Copy out every line of the records below, unchanged and in the same order.

Begin DATA SUPPLIED

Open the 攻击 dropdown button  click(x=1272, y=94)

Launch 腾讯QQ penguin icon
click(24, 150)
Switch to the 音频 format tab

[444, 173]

End DATA SUPPLIED

### RESULT FOR THIS TASK:
Open the 攻击 dropdown button  click(x=1272, y=94)

Launch 腾讯QQ penguin icon
click(24, 150)
Switch to the 音频 format tab

[444, 173]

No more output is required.